Pull out every line of the material below that contains the word "pixels", treating uppercase and lowercase as different.
** Begin SOURCE DATA **
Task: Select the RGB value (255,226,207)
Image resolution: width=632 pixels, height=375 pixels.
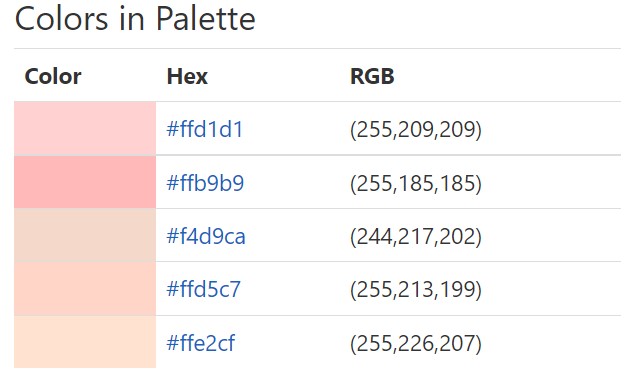Action: [416, 343]
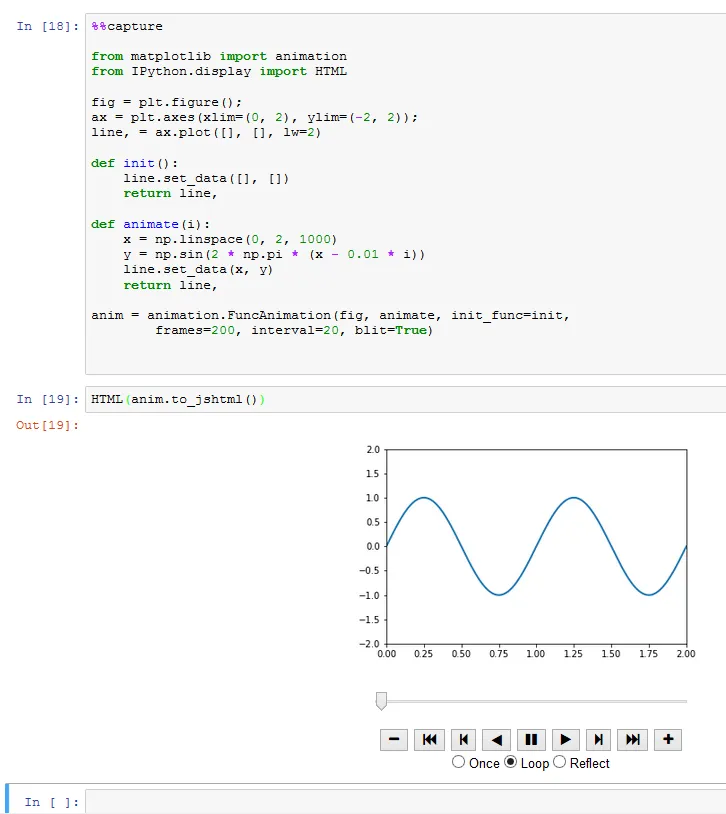Jump to first frame of animation
This screenshot has width=726, height=814.
[429, 740]
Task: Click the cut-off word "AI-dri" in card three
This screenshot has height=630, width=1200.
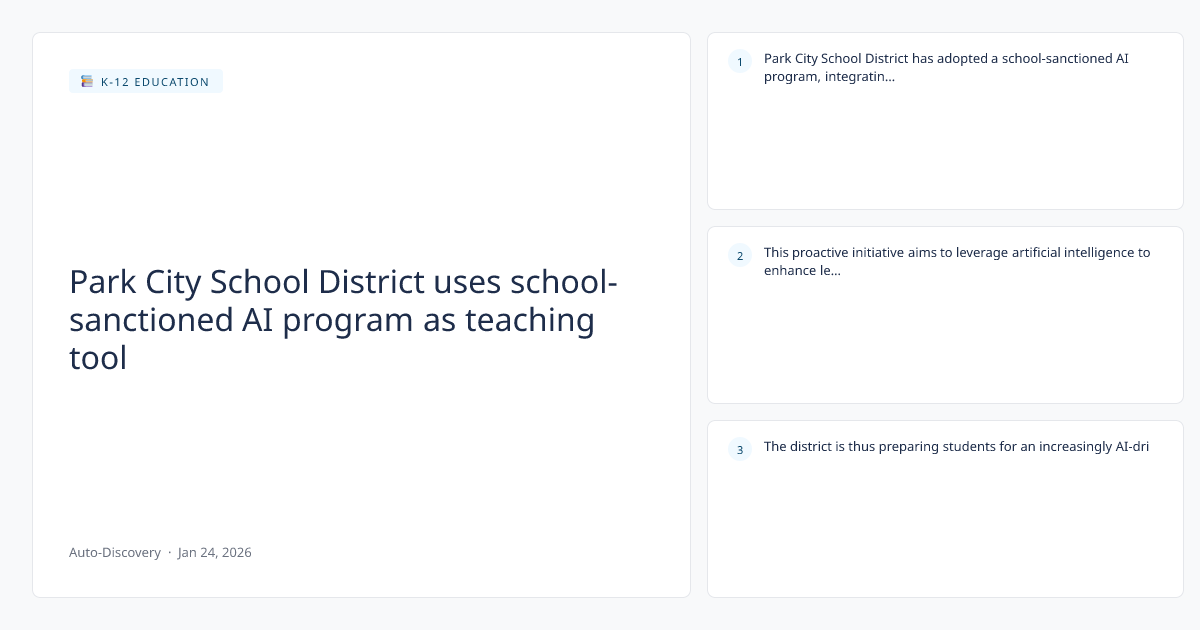Action: (1131, 447)
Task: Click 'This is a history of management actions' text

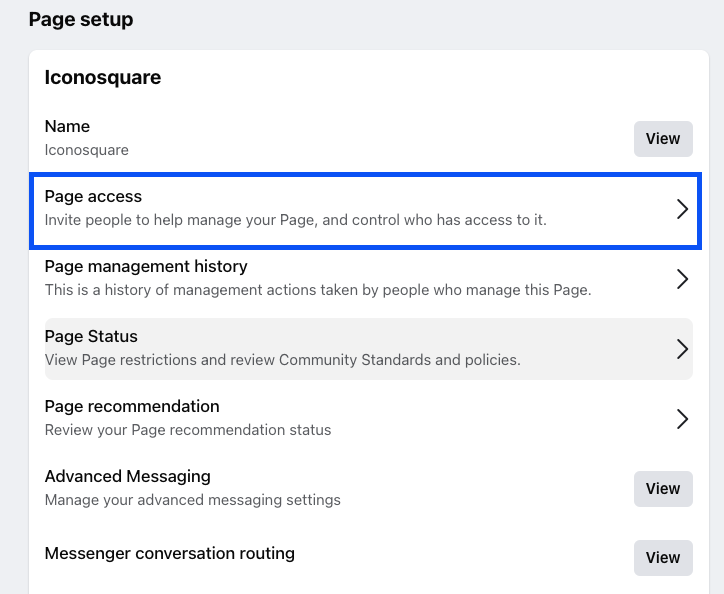Action: (x=318, y=290)
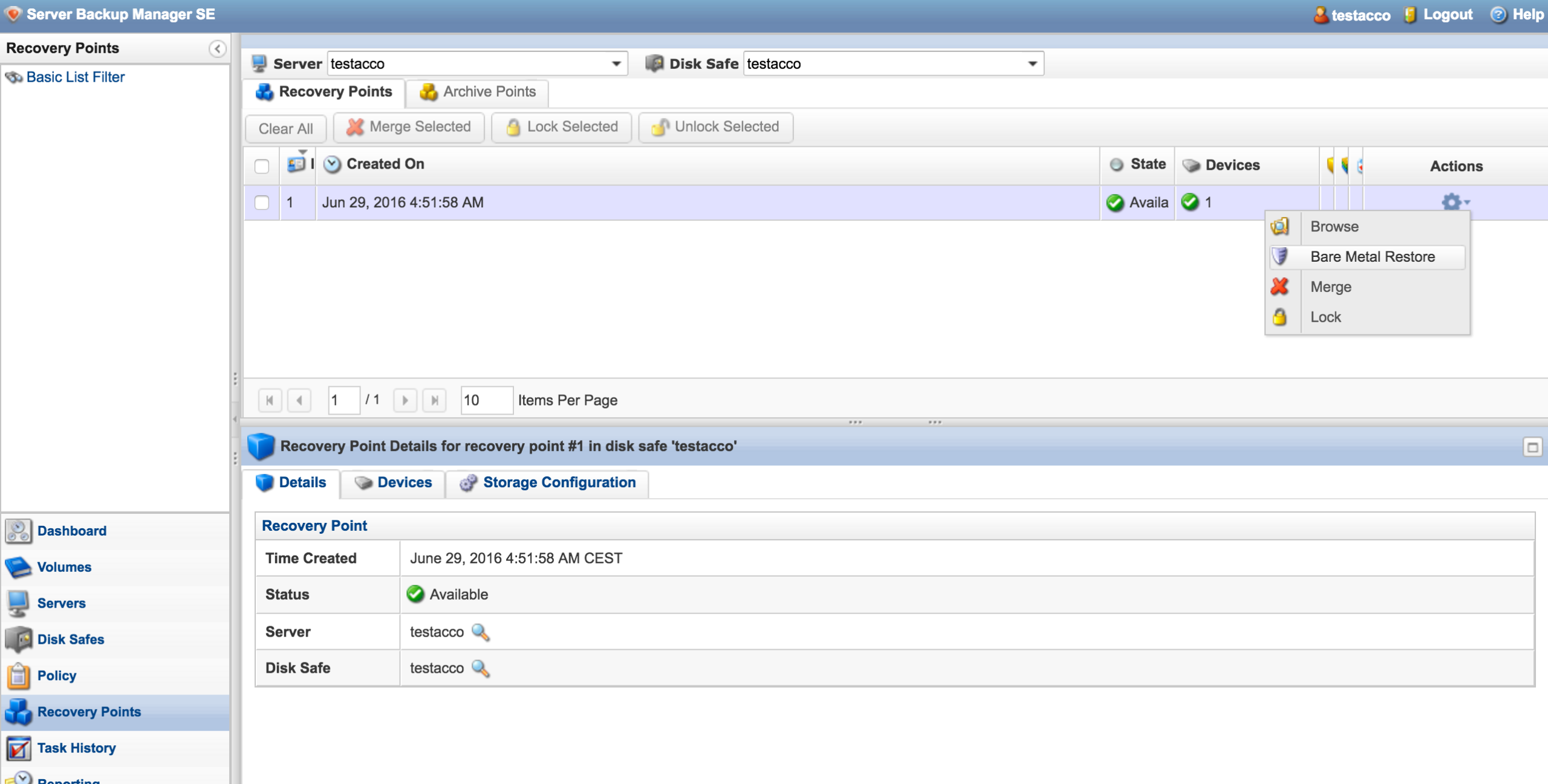Click the magnifier icon next to Disk Safe testacco
1548x784 pixels.
point(480,668)
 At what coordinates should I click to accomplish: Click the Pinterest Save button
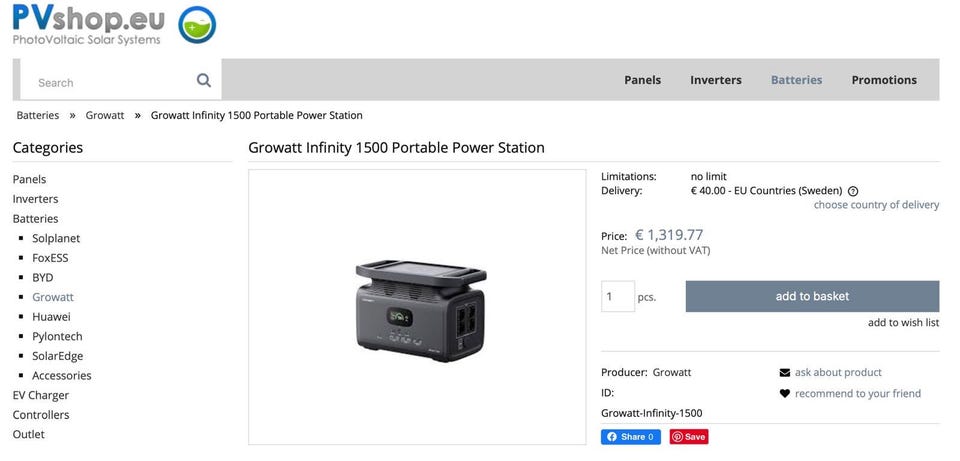689,437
** End SOURCE DATA **
RESPONSE BELOW:
Image resolution: width=632 pixels, height=375 pixels.
1548x784 pixels.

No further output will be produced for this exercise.